The Department of English at School of Humanities in University of Hyderabad (UoH) recently organized a conference on “Romanticism, Empire and Indo-British Cultural Relations” in honour of Professor Mohan G Ramanan, under the aegis of the DSA. Prof. Ramanan is one of the senior most faculty in the English department at UoH.


Papers revolved around these three large rubrics, of Romanticism, Empire and Indo-British Cultural Relations, rubrics that had to do with Prof Ramanan’s teaching and research interests. EV Ramakrishnan (Central University of Gujarat) in his keynote reiterated the need to reverse the colonial gaze by situating English’s systems of knowledge production within local, provincial contexts. He emphasized the need for a comparative approach.


Tutun Mukherjee (University of Hyderabad) focused on the colony as a site of desire, from heterosexual to gay, in her reading of colonial fiction. Dhrubajyoti Sarkar (Kalyani University) tracked the ascetic warrior tradition in India, and the English ‘versions’ of these in Killingley’s memoirs. Giridhar Rao (Azim Premji University), responding to the increasing hegemony of English, spoke of Esperanto as offering a chance at linguistic democracy. Rajarshi Mitra’s (Central University of Karnataka) work on colonial shikari writings dealt with the aesthetic strategies and political subtexts to the Englishman’s hunt in India.
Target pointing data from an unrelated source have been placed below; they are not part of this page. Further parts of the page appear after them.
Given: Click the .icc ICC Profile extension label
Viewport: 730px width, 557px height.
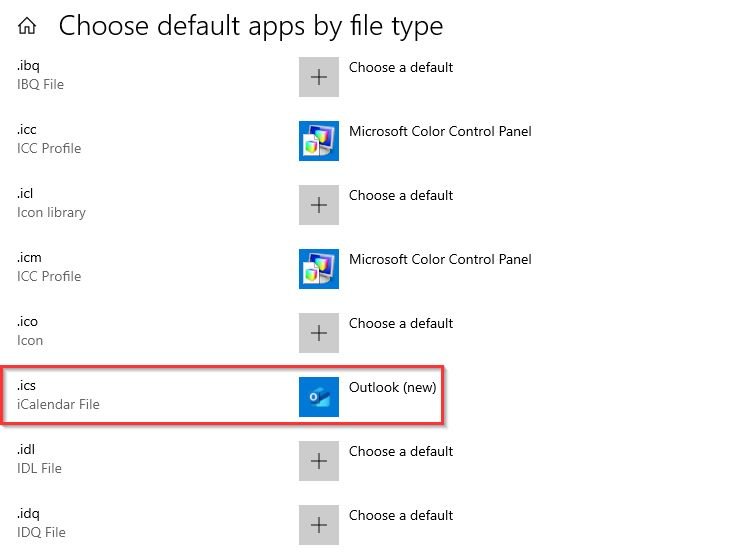Looking at the screenshot, I should [48, 139].
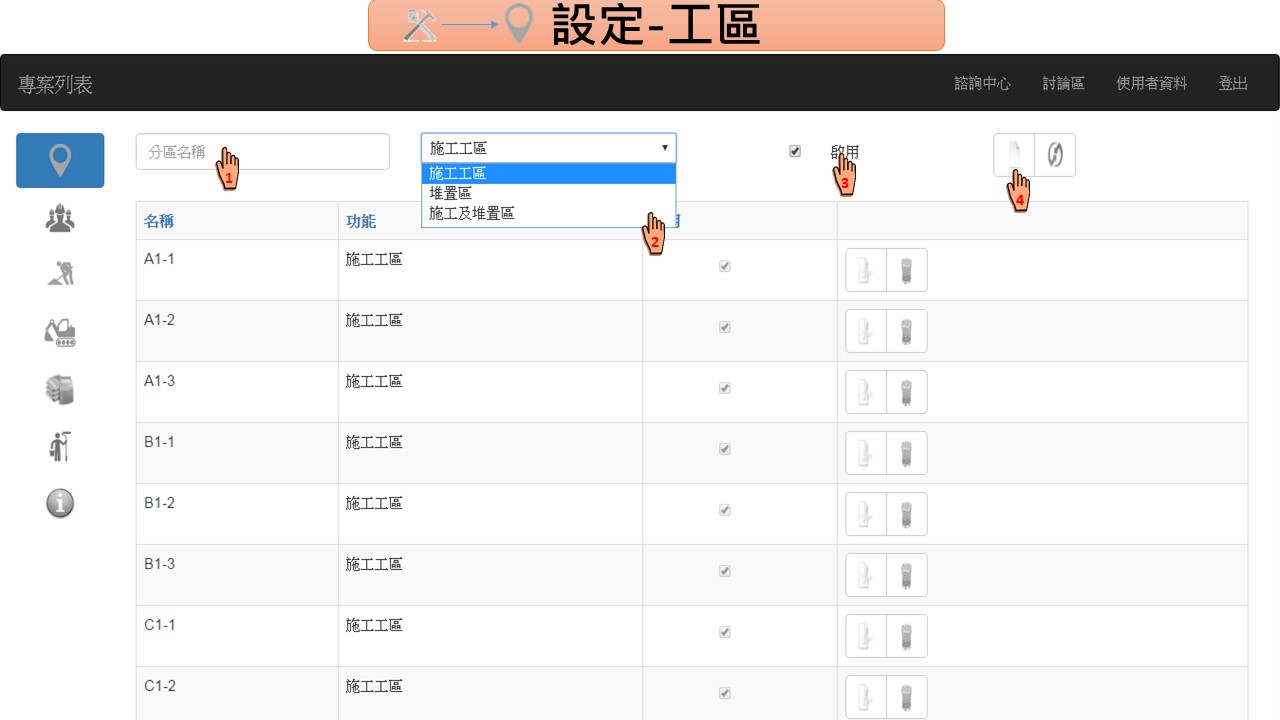This screenshot has height=720, width=1280.
Task: Collapse the 施工工區 function dropdown box
Action: (548, 148)
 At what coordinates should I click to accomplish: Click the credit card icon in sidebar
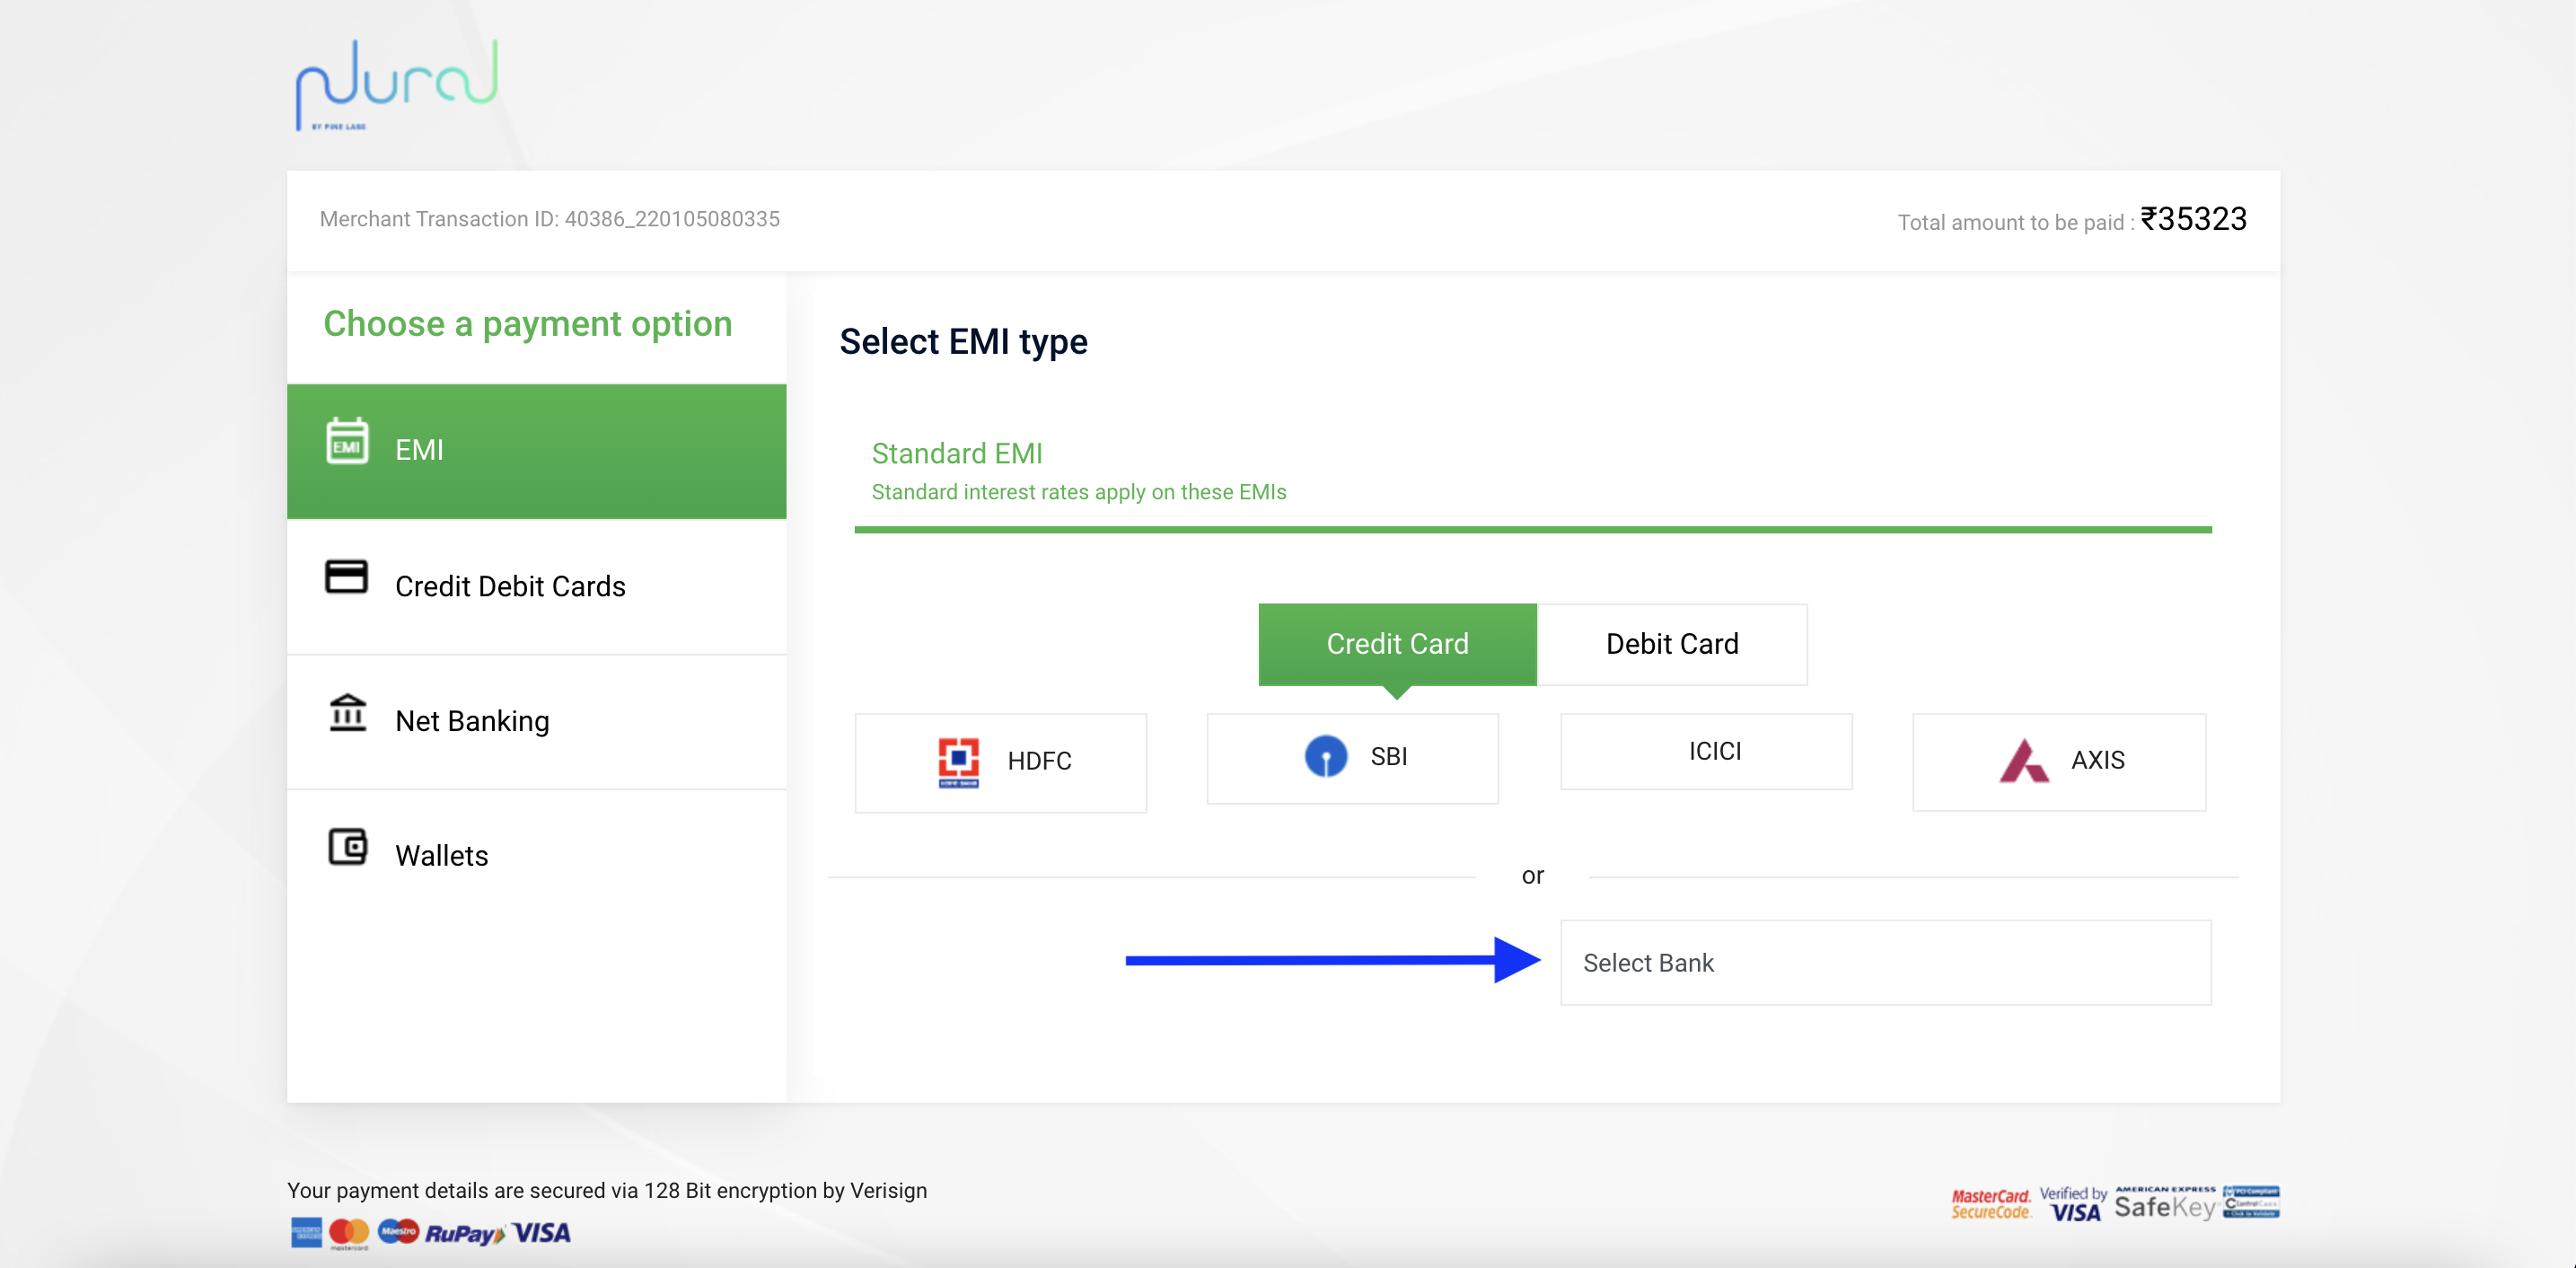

Avishek Parui’s (IIT Gauhati) paper on Mary Shelley’s classic, Frankenstein, argued that the text embodies a white masculinity panic of the humans in the face of the invented monster. Siddharth Satpathy’s (University of Hydeabad) paper examined Amos Sutton’s histories of Odisha and unraveled the politics of historiography – which Satpathy argues, was organized around pastoral and colonial modes. Sachidananda Mohanty’s (University of Hyderabad) paper on the periodical press in Odisha in the colonial period proposed that modernity and vernacular modernity are both visible in the magazines.

In the Valedictory, Prof Ramanan responded to the papers. This conference has been coordinated by Anna Kurian and Pramod K. Nayar.